Company Visits and Updates

 

First, a little housekeeping matter: Each year at this time I offer to send a copy of our "General Information and Disclosure Statement" to any client who requests it. So, if you want one, give us a call.

St. Jude Medical and Medtronic……San Diego hosted this year’s meeting of the North American Society of Pacing and Electrophysiology. This annual symposium concerns the science behind healthy heart rhythm and medical devices that sustain it, crucial components of modern medical technology. As standards of living improve in the world, so also will sales of life-saving cardiac rhythm management devices.

This was a great opportunity for me to look closer at the comparative products of Medtronic, St. Jude Medical, and Guidant. These companies compete in the pacemaker, defibrillator, heart valve, and angioplasty catheter markets. Implantible cardiac defibrillators is a particularly interesting area, because of double digit volume growth. A recent study conducted by the National Institutes of Health, known as "AVID" (Antiarrhythmics Vs. Implantable Defibrillators), demonstrated that devices were notably more effective than drugs in prolonging heart patients’ lives.

Medtronic appears to be the industry leader in implantible defibrillators, because of software features and ability to sense both atrial and ventricular rhythms.

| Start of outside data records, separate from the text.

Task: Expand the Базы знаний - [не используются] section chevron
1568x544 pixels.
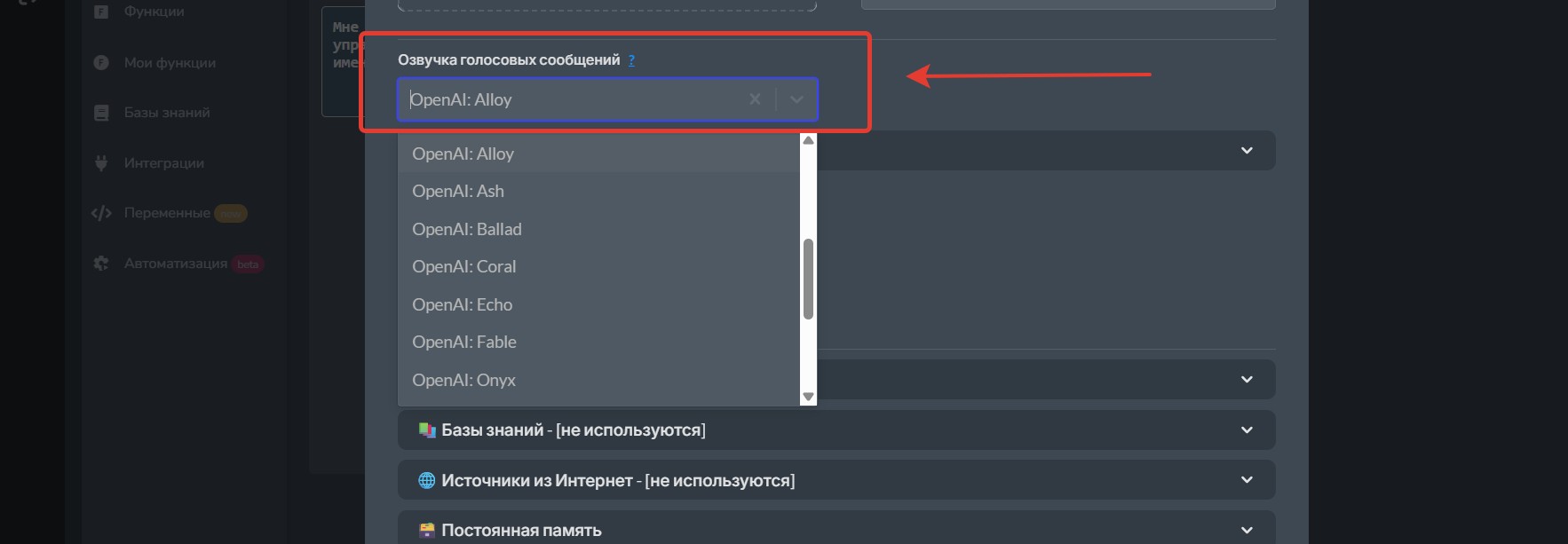Action: pyautogui.click(x=1247, y=430)
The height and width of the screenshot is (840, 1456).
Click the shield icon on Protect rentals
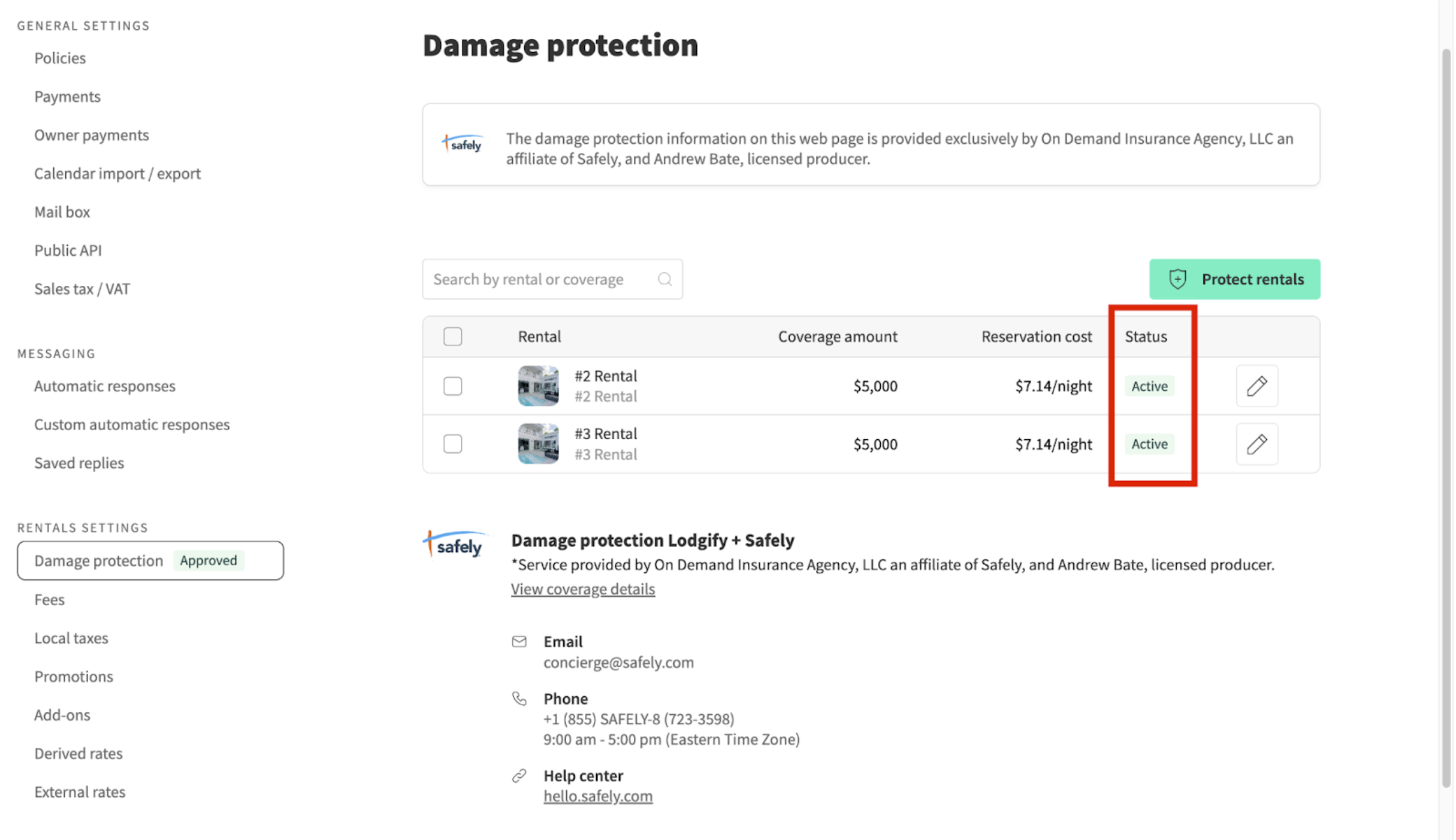[x=1177, y=279]
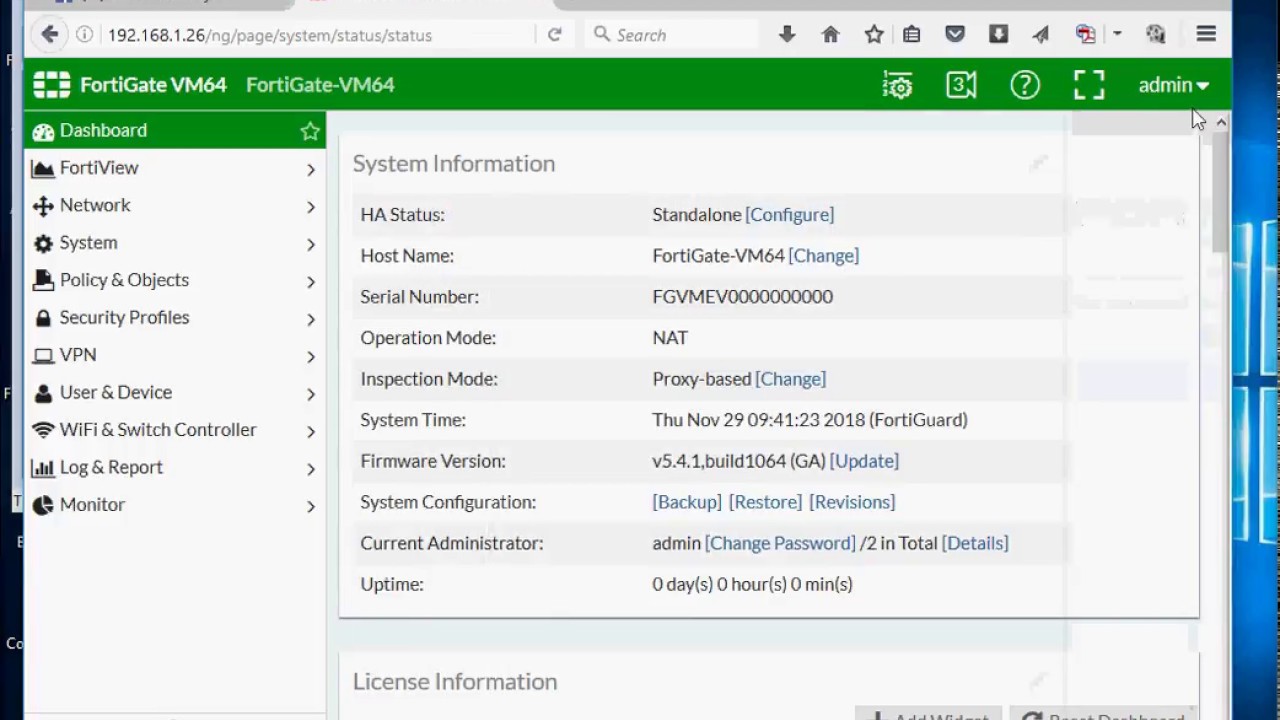Click the FortiGate logo in the header

tap(52, 85)
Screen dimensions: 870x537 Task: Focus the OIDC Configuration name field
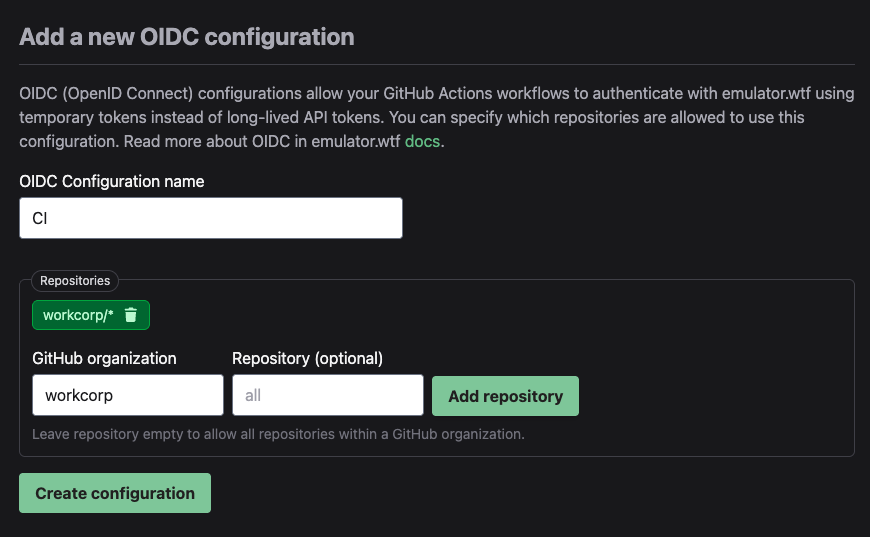pyautogui.click(x=210, y=218)
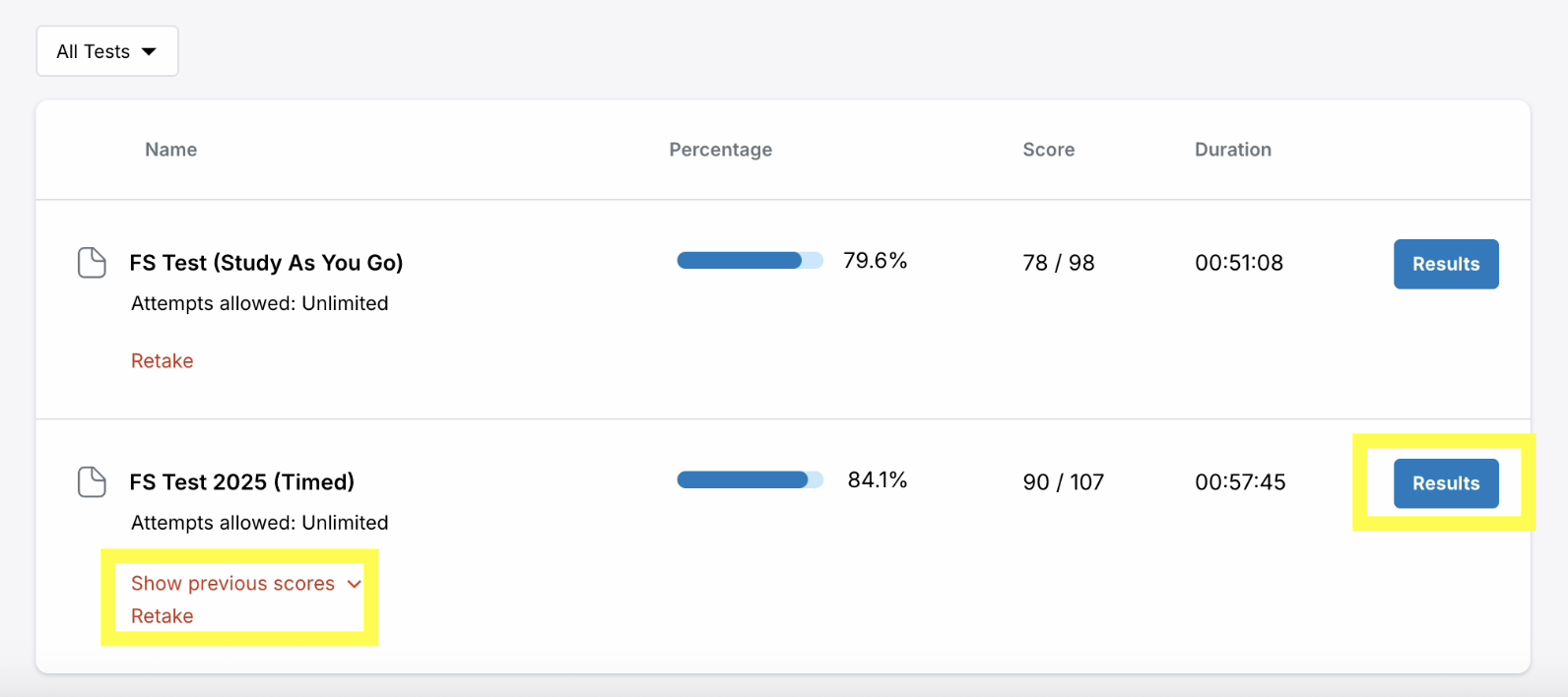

Medtronic is an exceptionally high quality business, in terms of their products, management, shareholder friendliness and principles of doing business. It has rewarded its shareholders with consistent annual growth exceeding 20% compounded over the past decade. The best way to describe the stock is that the only error has been selling it. At $50 per share, Medtronic is selling at 39 times this year’s estimated earnings per share, and at 33 times fiscal ’99 earnings per share. The stock market is pricing the company at a rather high level compared to intrinsic value. Accordingly, we would find significant dips irresistible.

St. Jude Medical was in a quandary five years ago. All they sold at that time were mechanical heart valves, and they held about an 85% market share of this rapidly saturating business. The cash flows were huge then, and continue huge today. Management invested the cash flood in building a pacemaker/defibrillator business through acquisitions. These acquisitions built revenues from $300 million to nearly $1 billion. Earnings per share did not grow over the five-year period because of dilution from the acquisitions, so stock performance has been disappointing. However, the greatly expanded base of St. Jude Medical offers great opportunity. Management expects substantial margin improvement as the disparate acquisitions are melded to run as one company. Accordingly, management expects exceptional earnings growth performance over the next several years.

Wall Street’s interest has shifted away from St. Jude Medical over the past five year building period, because of lagging earnings growth. We believe the tide has just turned for the comparatively cheap stock, correlating with a significant earnings improvement that is just getting started. At $35 per share, St. Jude sells at about 21 times this year’s estimated $1.63 earnings per share and at about 18 times next year’s estimates. A more optimistic assessment from Wall Street should increase the p/e ratio.

In the long run, we would prefer owning Medtronic. An opportunity to exchange the St. Jude for Medtronic at the same stock price is an interesting possibility.

 

Steven L. Re¢ , CFA

May 8, 1998

The above is for information purposes only and is not to be construed as a recommendation to purchase or sell securities. The above information is from sources deemed reliable but is not guaranteed. It should not be assumed that investments in any of the above mentioned securities will be profitable, and past performance is not a guarantee of future results. Earnings projections often miss, and markets don’t always go up. The employees and families of Quality Growth Management, Inc. may own the above mentioned securities in their own accounts, and may trade them at any time without notice.